[[ Provided entries, beginning ]]

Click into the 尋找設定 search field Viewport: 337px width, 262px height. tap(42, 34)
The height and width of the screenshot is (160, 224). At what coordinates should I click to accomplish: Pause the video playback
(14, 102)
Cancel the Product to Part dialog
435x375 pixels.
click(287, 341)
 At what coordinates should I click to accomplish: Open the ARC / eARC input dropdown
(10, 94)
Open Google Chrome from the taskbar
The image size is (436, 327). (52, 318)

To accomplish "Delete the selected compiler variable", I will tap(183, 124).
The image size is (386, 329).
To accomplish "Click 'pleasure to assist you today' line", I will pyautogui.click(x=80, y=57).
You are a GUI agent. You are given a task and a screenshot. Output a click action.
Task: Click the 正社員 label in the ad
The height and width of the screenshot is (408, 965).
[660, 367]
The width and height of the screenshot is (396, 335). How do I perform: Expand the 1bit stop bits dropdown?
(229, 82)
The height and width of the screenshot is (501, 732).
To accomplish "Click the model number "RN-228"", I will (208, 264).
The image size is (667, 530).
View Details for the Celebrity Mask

[[ Provided entries, end ]]
[[ Provided entries, beginning ]]

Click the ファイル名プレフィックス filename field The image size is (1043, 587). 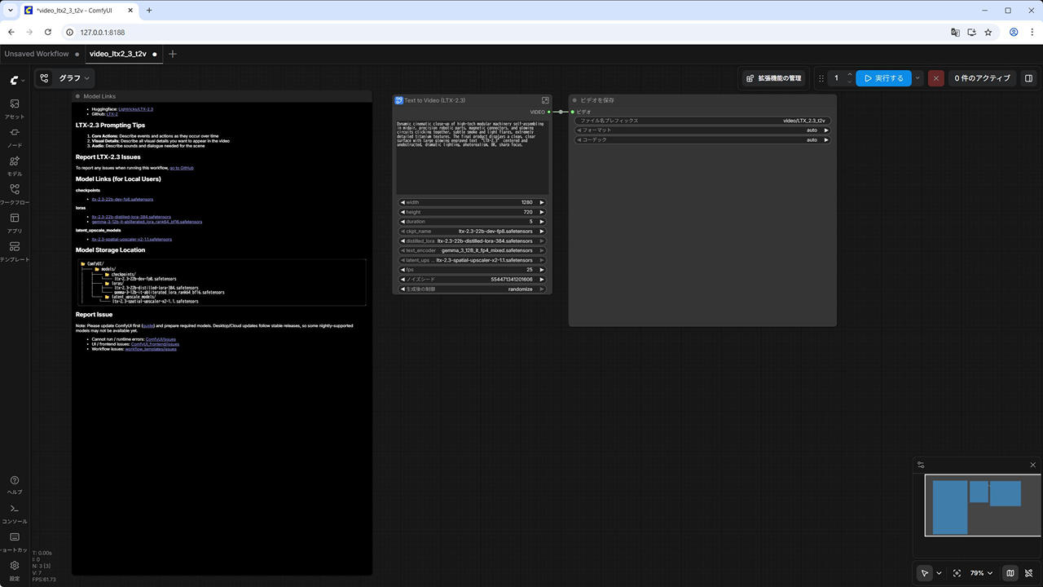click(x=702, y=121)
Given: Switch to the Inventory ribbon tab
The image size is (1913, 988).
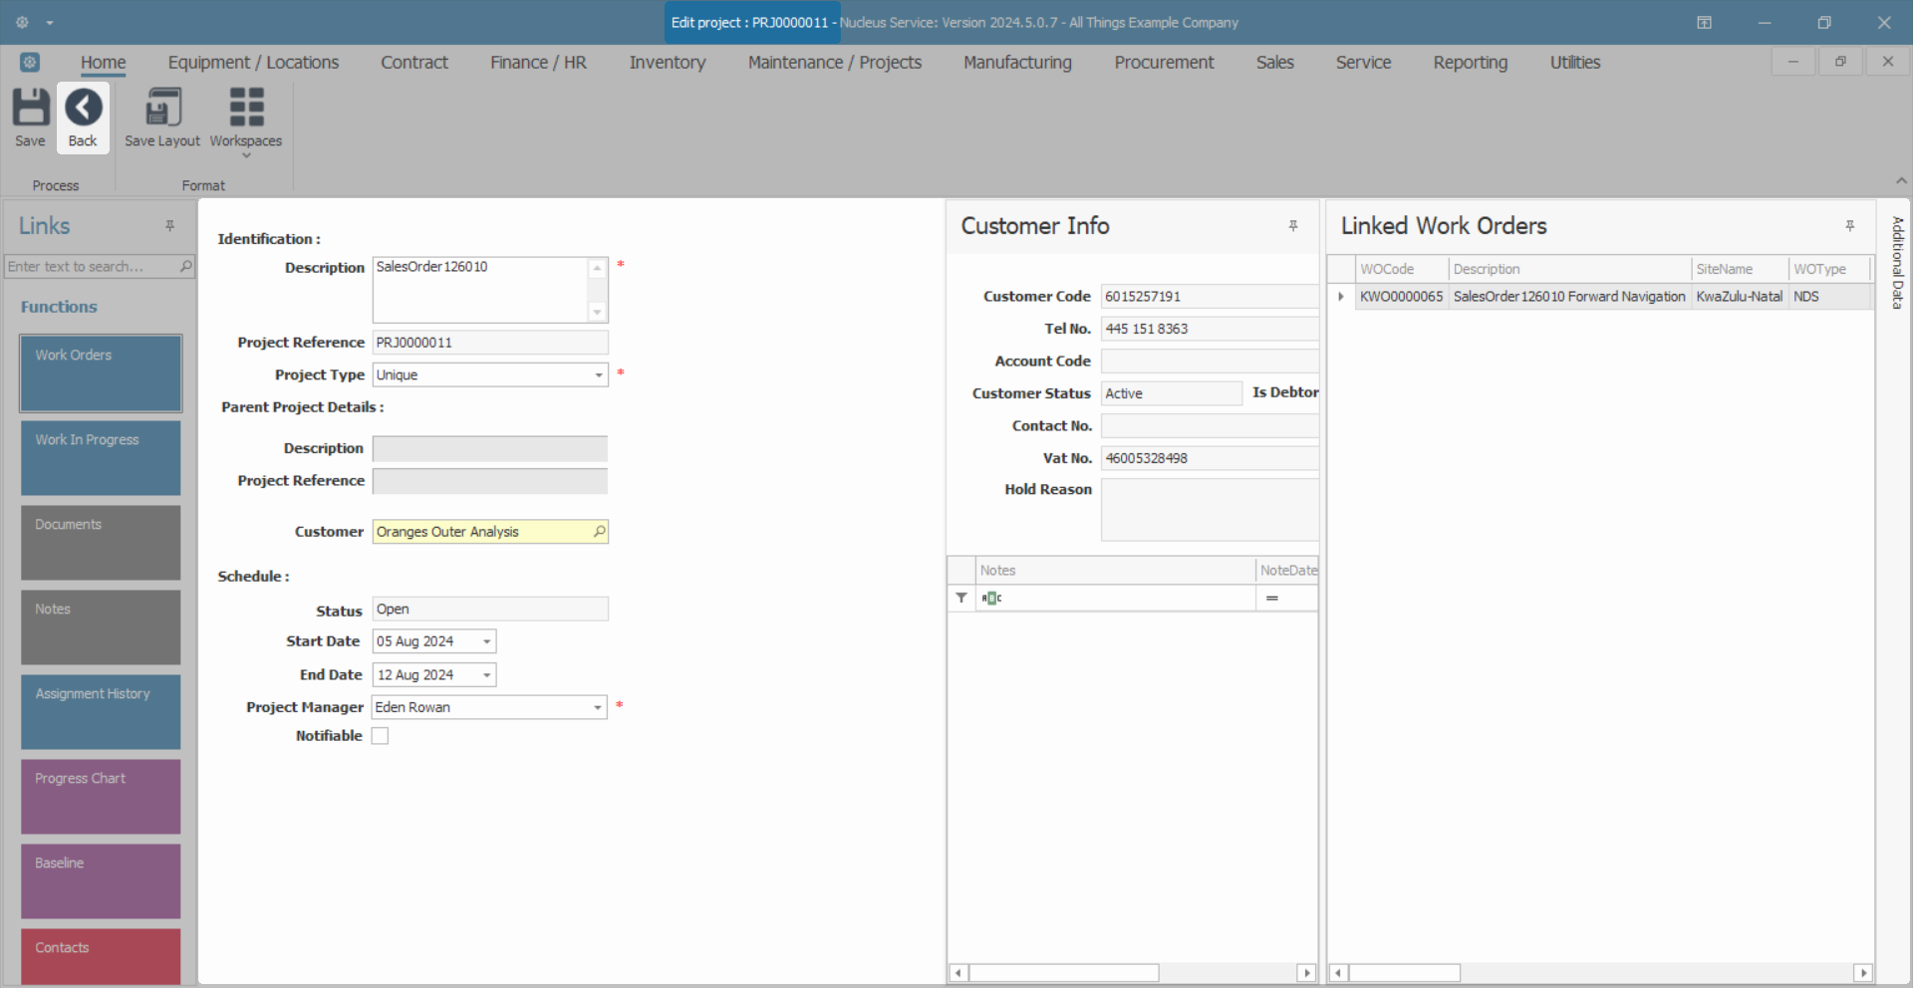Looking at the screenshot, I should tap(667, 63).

[[ Provided entries, end ]]

Filter the records down to the lines that contain the string "will", and copy those lines.

◆ The completed task:
To accomplish "Delete the selected compiler variable", I will tap(183, 124).
To accomplish "Click 'pleasure to assist you today' line", I will pyautogui.click(x=80, y=57).
To accomplish "Click the model number "RN-228"", I will (208, 264).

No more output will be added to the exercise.